[PAGE EXCERPT]

-- Begin --

Single by Chantay Savage

from the album Here We Go...
- Released: May 26, 1993
- Recorded: 1992–1993
- Genre: R&B
- Length: 4:01
- Label: RCA Records
- Songwriters: Steve "Silk" Hurley; Chantay Savage;

Chantay Savage singles chronology
|  | "Betcha'll Never Find" (1993) | "If You Believe" (1993) |

= Betcha'll Never Find =

"Betcha'll Never Find" is a song by American R&B/dance singer and songwriter Chantay Savage, released by RCA Records as her debut single from her first album, Here We Go... (1993). The song was written by her with Steve "Silk" Hurley, and was a top 20 hit on both the US Billboard R&B Singles and Dance Club Songs charts, peaking at number seventeen on both charts.

-- End --

[TASK TO CARRY OUT] Please return the stretch of the "Betcha'll Never Find" article that begins at the words "Chantay Savage singles" and stops after "on both charts.", copied word for word.

[SUPPLIED MATERIAL]
-- Begin --

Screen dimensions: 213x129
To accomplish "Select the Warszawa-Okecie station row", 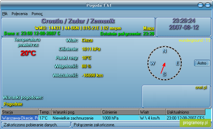I will coord(103,118).
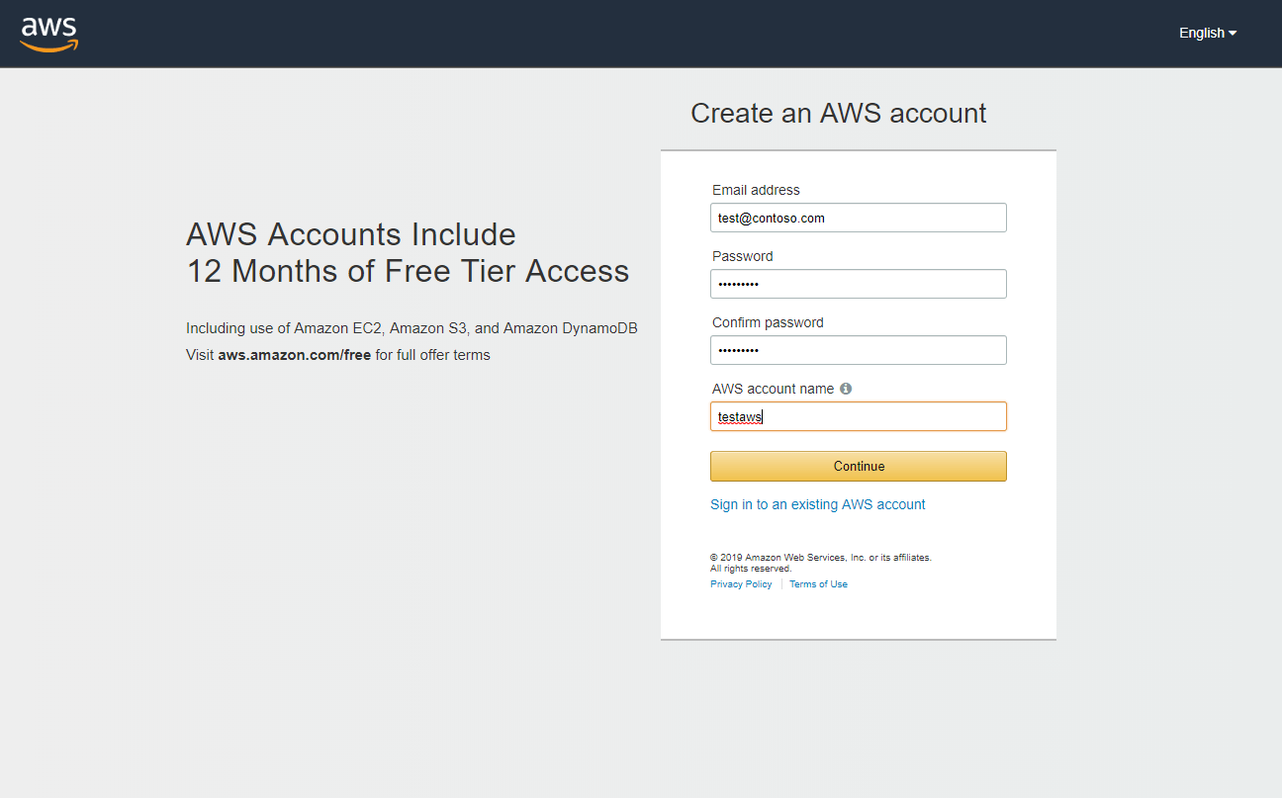Click the Create an AWS account heading
The height and width of the screenshot is (798, 1282).
(x=839, y=113)
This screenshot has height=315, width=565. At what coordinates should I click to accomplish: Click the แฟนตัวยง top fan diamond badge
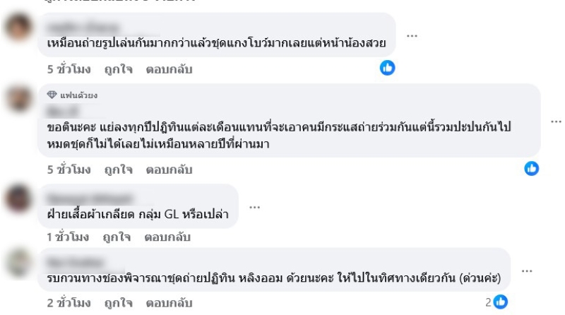(52, 95)
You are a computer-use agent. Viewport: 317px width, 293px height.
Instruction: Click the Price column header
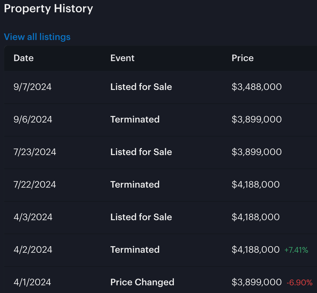tap(242, 58)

-- End --

[REPLY]
Chantay Savage singles chronology
|  | "Betcha'll Never Find" (1993) | "If You Believe" (1993) |

= Betcha'll Never Find =

"Betcha'll Never Find" is a song by American R&B/dance singer and songwriter Chantay Savage, released by RCA Records as her debut single from her first album, Here We Go... (1993). The song was written by her with Steve "Silk" Hurley, and was a top 20 hit on both the US Billboard R&B Singles and Dance Club Songs charts, peaking at number seventeen on both charts.